= Work required =
Once the pictures are set aside, reproduce the entries below exactly.

*** Provided records Section Begins ***

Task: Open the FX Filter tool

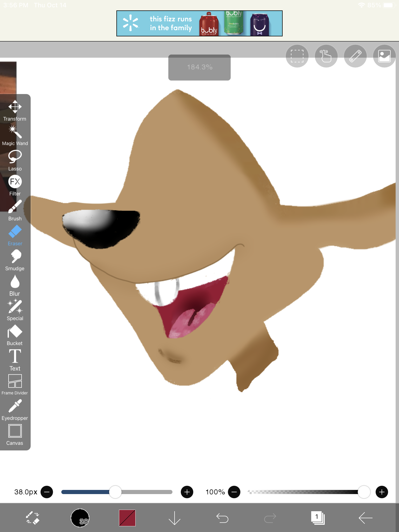Action: (x=15, y=185)
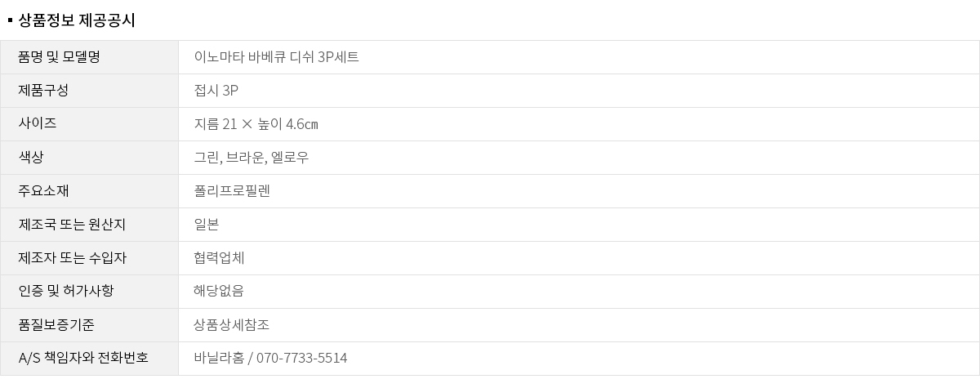Screen dimensions: 980x388
Task: Click the 그린, 브라운, 옐로우 color text
Action: [252, 158]
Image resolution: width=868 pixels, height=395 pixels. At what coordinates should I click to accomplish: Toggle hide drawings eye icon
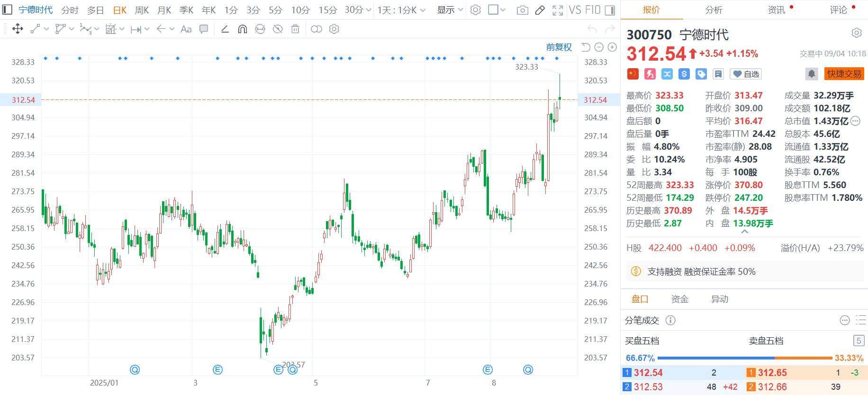[x=278, y=29]
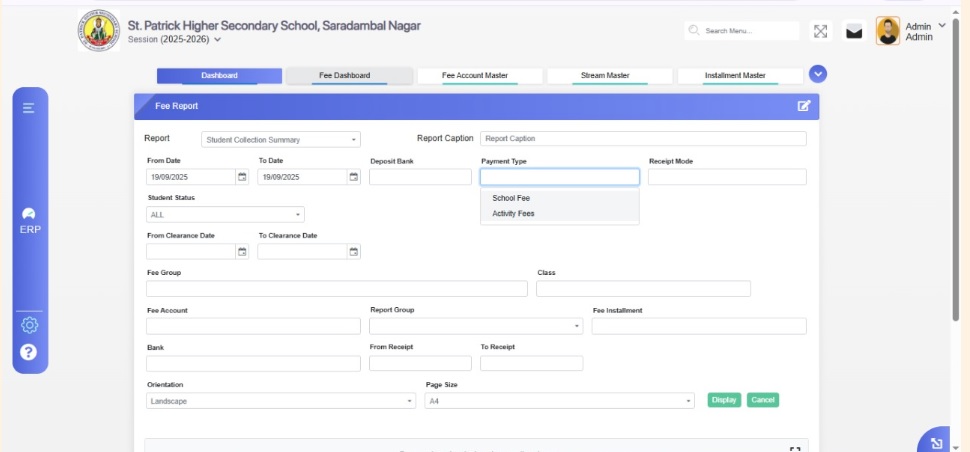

*** Provided records Section Ends ***

= Answer below =
Task: Open the FX Filter tool

Action: (x=15, y=185)
Screen dimensions: 980x388
Task: Click the 그린, 브라운, 옐로우 color text
Action: [252, 158]
Image resolution: width=868 pixels, height=395 pixels. At what coordinates should I click to accomplish: Toggle hide drawings eye icon
[x=278, y=29]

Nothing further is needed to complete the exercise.